I don't see it as a partisan issue. But....I do see that and a long list of similar stories it as evidence of an Illinois culture issue. The corrupt behavior isn't the evidence, it's that it's open, ,brazen and done through official channels. Somehow the Serpicos in Illinios have been brought up to believe what they are doing is normal, inside the Overton window behavior.
We've got plenty of corruption and vendettas in Texas, but we usually make at least a nominal effort to hide it.
Qualified immunity!
"Shade"?
WTF is this, the 1960's?
Looks like Melrose Park is trying to emulate nearby Chicago.
VENDETTA ! ! ! (You have to understand the neighborhood, diversity, cultures, etc.

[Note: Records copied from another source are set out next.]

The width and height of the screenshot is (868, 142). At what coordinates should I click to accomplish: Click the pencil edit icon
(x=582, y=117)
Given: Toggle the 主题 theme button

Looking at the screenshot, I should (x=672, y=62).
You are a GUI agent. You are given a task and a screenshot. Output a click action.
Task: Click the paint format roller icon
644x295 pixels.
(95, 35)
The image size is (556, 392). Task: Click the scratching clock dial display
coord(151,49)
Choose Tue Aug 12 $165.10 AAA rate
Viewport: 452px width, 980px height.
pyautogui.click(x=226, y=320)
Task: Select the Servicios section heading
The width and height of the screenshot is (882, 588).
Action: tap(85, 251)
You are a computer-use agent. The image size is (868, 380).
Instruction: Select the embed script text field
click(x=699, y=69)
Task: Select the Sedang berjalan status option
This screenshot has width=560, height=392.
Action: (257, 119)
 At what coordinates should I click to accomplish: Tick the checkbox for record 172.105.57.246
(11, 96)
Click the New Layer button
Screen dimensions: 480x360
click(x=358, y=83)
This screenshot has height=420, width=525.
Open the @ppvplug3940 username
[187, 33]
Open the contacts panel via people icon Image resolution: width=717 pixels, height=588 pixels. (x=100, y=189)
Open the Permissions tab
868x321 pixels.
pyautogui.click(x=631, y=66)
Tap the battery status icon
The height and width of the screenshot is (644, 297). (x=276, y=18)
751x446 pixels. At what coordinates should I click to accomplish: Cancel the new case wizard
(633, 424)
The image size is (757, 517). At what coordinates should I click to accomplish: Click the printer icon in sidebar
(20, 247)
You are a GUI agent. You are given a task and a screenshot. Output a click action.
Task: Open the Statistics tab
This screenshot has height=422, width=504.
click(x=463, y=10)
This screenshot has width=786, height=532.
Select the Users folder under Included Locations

Just understand, not necessarily agree with.)
"It was not the finest hour in the annals of public service."
Understatement!
My local district court gets really uncomfortable with any fines that exceed $500 max., total. Except in maybe the most egregious health/safety cases, which are very rare. And so long as an appellant doesn’t completely blow off an appearance or order, fines less than $500 are usually wiped clean.
Tar. Feathers.
You're being generous. I'd arrange a carpet party.
Drop his ass in the middle of Lake Superior wearing cement overshoes.
In the sixties, we had a poster that said "You can't fight city hall - - - -
but you can burn it down".
Shit like this is why people build killdozers.
I was born in Melrose Park, lived across the street from a Melrose Park cop, attended the Melrose Park Fest, and went to high school with hundreds of kids from Melrose Park. It hasn't changed in 50 years.
Gotta love an HOA that is so full of itself - if it wasn't for the age of the homeowners I would laugh. Time to toss the entire board out on their arsses!
What the hell are you talking about?
"You're like a f*cking hillbilly. You're like a hillbilly!"
I didn't know that Kirkland was a village mayor.
Too many lamp posts; not enough politicians hanging from them.
Well, at least the Mayor probably isn't taking bribes?